Today, White House Press Secretary Robert Gibbs announced that the Obama administration will not release the photos depicting the abuse of detainees in U.S. custody, reversing an earlier Defense Department statement to a federal judge that it would release a “substantial number” of photos in response to a court ruling in a long-standing ACLU lawsuit.

ACLU Executive Director Anthony D. Romero said in a statement this afternoon:

The Obama administration’s adoption of the stonewalling tactics and opaque policies of the Bush administration flies in the face of the president’s stated desire to restore the rule of law, to revive our moral standing in the world and to lead a transparent government. This decision is particularly disturbing given the Justice Department’s failure to initiate a criminal investigation of torture crimes under the Bush administration.
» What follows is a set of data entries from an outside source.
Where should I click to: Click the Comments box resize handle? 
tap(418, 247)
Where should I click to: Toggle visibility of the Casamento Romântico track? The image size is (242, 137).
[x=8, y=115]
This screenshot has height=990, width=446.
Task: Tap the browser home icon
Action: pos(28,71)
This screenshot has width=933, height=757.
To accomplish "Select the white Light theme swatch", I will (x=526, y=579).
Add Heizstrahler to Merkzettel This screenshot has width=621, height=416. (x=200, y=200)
It is true that these photos would be disturbing; the day we are no longer disturbed by such repugnant acts would be a sad one. In America, every fact and document gets known — whether now or years from now. And when these photos do see the light of day, the outrage will focus not only on the commission of torture by the Bush administration but on the Obama administration’s complicity in covering them up. Any outrage related to these photos should be due not to their release but to the very crimes depicted in them. Only by looking squarely in the mirror, acknowledging the crimes of the past and achieving accountability can we move forward and ensure that these atrocities are not repeated.
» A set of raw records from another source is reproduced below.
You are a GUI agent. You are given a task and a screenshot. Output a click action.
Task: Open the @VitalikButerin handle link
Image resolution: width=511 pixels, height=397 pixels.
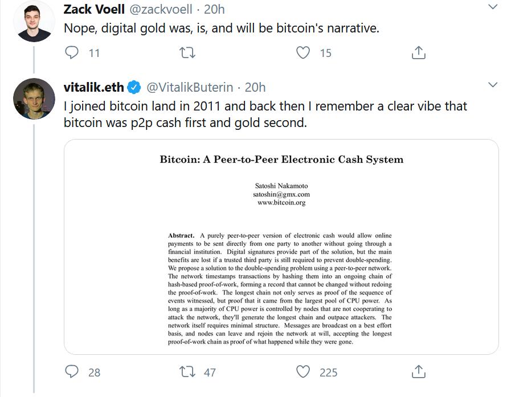[x=190, y=87]
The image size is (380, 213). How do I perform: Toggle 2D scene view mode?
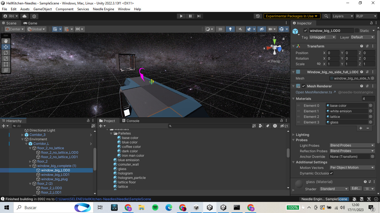[x=220, y=29]
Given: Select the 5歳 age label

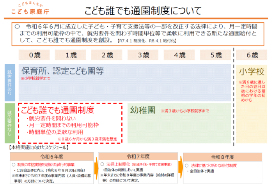Looking at the screenshot, I should [x=215, y=55].
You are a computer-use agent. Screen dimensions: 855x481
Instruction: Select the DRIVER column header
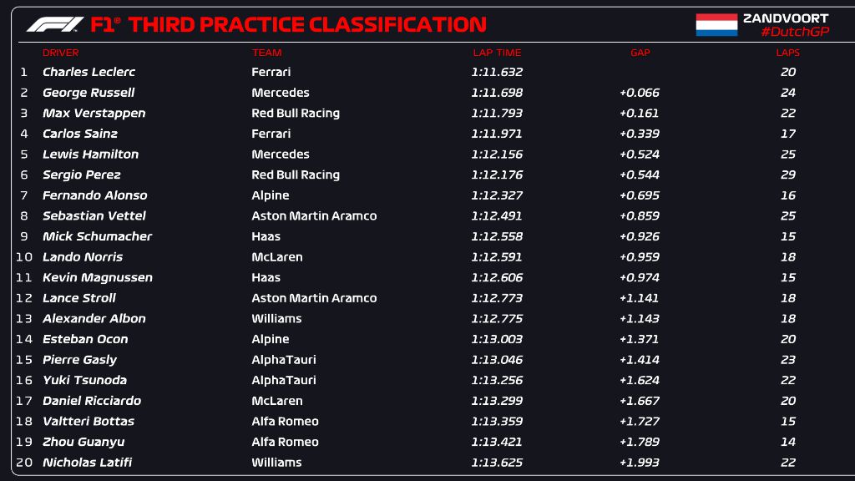click(60, 53)
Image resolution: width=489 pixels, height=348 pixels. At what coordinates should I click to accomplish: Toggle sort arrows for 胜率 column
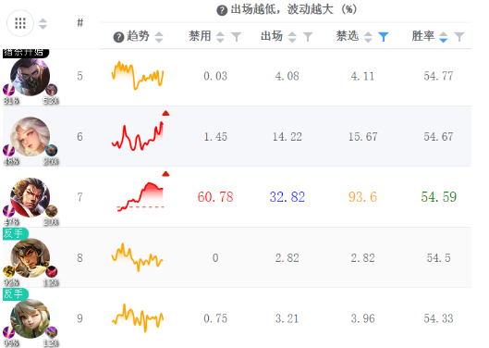point(443,37)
If the Obama administration continues down this path, it will betray not only its promises to the American people, but its commitment to this nation’s most fundamental principles. President Obama has said we should turn the page, but we cannot do that until we fully learn how this nation veered down the path of criminality and immorality, who allowed that to happen and whose lives were mutilated as a result. Releasing these photos — as painful as it might be — is a critical step toward that accounting. The American people deserve no less.

ACLU staff attorney Amrit Singh blogged about the importance of the release of these photos in March on Huffington Post:

The public value of these images is considerable. As visual records, they convey what words could not possibly communicate. As evidence of abuse at locations other than Abu Ghraib, they undermine the Bush administration’s claim that abuse was aberrational. The disclosure of these images is critical to help the public understand the scope and scale of prisoner abuse as well as the extent to which such abuse was caused by policy decisions. Disclosure is also crucial for assessing official responsibility for the abuse.